:: WORK TO COMPLETE ::
Recast the records from the line containing "Open the second 国家地区 dropdown" up to and including the line containing "click(x=323, y=125)" as a numbered list, dropping blank lines and leaving out the pictures.

:: STORED RECORDS ::
***
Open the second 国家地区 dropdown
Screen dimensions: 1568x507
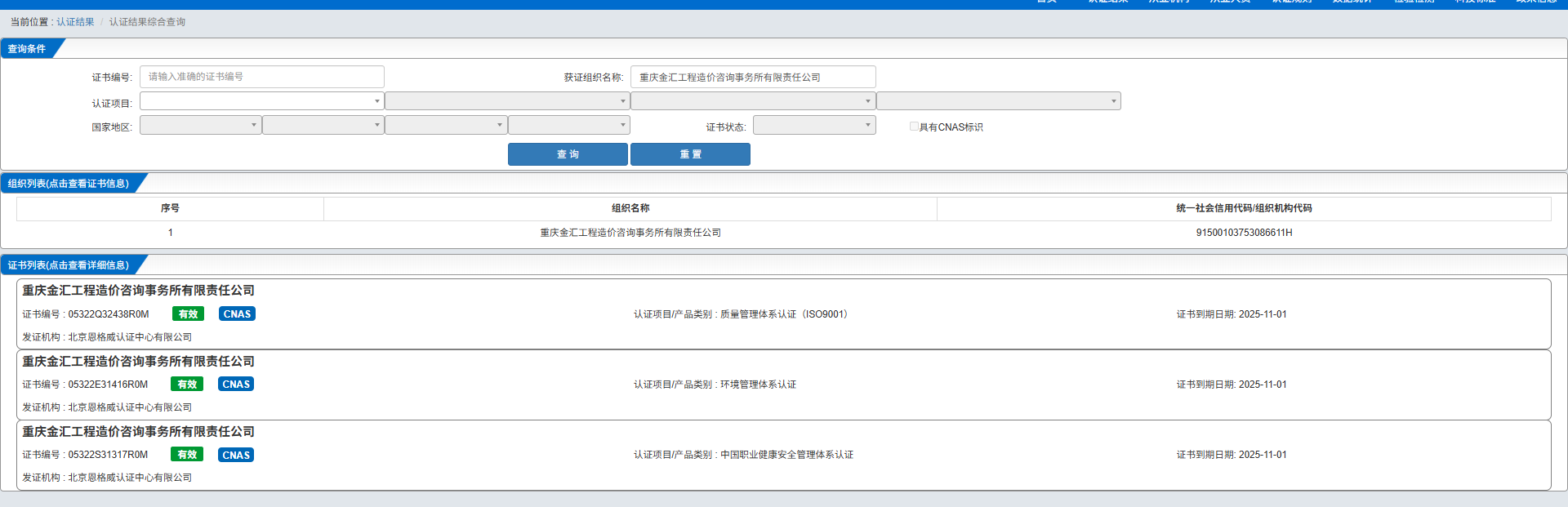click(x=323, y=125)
***
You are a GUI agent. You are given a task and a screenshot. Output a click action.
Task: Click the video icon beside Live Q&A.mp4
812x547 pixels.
***
:: CORRECT RESULT ::
1. Open the second 国家地区 dropdown
2. Screen dimensions: 1568x507
3. click(x=323, y=125)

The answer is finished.